First Let Me Start Off By Saying I Am As Computer Literate
As A Hockey Puck. My Question Is This. How Come All Of
The Topic Reviews Are Over 5 Months Old?? Anyway, I Am
Going Back For The 3rd Or 4th Time And Am Looking Foward
To All Of The Updates. Have They Made It Easier To Get
Around The Place. I Have A Bad Leg, Fell Off Bar Stool,
No Just Joking, I Remember Checking In And Then Walking
A Long Distance To The Unit. Talk To Me.........tom


----------



## Numismatist (Apr 15, 2011)

These renovations are the the REEF not the COVE.  Why are the topics 5 moths old?  That's when we first learned of it and then we had all our say on the matter...you're just discovering it now?


----------



## RedHook (Apr 15, 2011)

We traded to Newport Coast this year just to do something different, so we will be looking forward to seeing the renovations in 2012.


----------



## Numismatist (Apr 15, 2011)

I'll be at the Cove in July, I'll post lots of REEF renovation pix!


----------



## Numismatist (Aug 22, 2011)

Numismatist said:


> I'll be at the Cove in July, I'll post lots of REEF renovation pix!

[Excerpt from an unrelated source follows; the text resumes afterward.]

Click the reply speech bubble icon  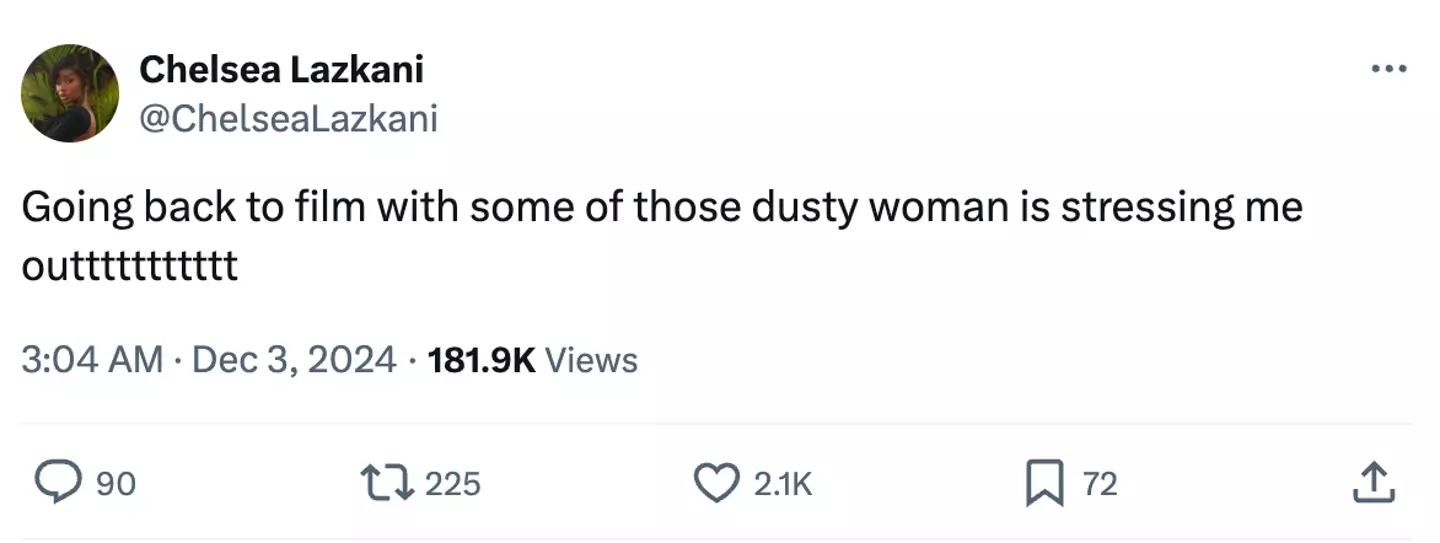64,484
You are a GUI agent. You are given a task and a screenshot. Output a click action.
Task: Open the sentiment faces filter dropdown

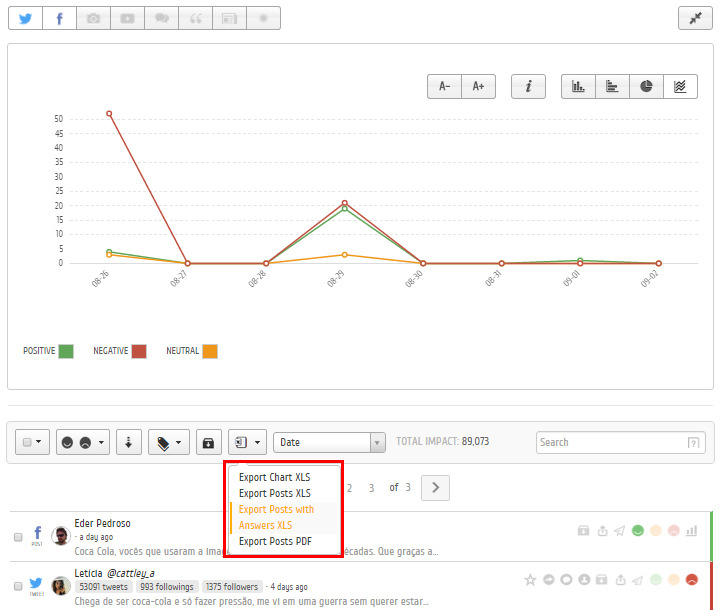[83, 442]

Just re-read this thread, well, it was completely cordoned off, so no pix - but there was heavy construction machines there...so sumtin's happenin!:whoopie:


----------



## KathyPet (Aug 22, 2011)

This is good news.  We stayed there back in 07 and the hotel was in really shabby condition back then.   It was in serious need of a complete renovation.


----------



## stthomaslovers (Aug 22, 2011)

Awesome. Our Nov 27-Dec 4 week should be nice, providing they ended on schedule.


----------



## ilene13 (Aug 22, 2011)

KathyPet said:


> This is good news.  We stayed there back in 07 and the hotel was in really shabby condition back then.   It was in serious need of a complete renovation.



We stayed there in 1988 when it was owned by the Holiday Inn and then again in 2007 and both times we thought it needed complete renovation.  I'm glad to hear it is happening.


----------



## jont (Aug 23, 2011)

We are looking forward to going back to St Thomas. Wife and I were last  there 25 years ago on our honeymoon. Although we didn't stay at the frenchmans reef hotel, we did go to dinner there one night. Fantastic view!


----------



## Numismatist (Aug 23, 2011)

jont said:


> We are looking forward to going back to St Thomas. Wife and I were last  there 25 years ago on our honeymoon. Although we didn't stay at the frenchmans reef hotel, we did go to dinner there one night. Fantastic view!



WOW!  Things have changed in 25 years for sure!  Congrats and enjoy


----------



## jont (Aug 23, 2011)

Thanks for your advice and well wishes. I guess if we go in July, there is a slight possibilty of a hurricane, seeing that it's very early in the season.I guess travel insurance would be a wise investment.
Maybe we will meet up down there and can have a drink at the rum bar. 

John


----------



## Numismatist (Aug 23, 2011)

jont said:


> Thanks for your advice and well wishes. I guess if we go in July, there is a slight possibilty of a hurricane, seeing that it's very early in the season.I guess travel insurance would be a wise investment.
> Maybe we will meet up down there and can have a drink at the rum bar.
> 
> John



Ahhhhh...RumbaR!!!  Sunset over Charlotte Amalie as the cruise boats sail by!


----------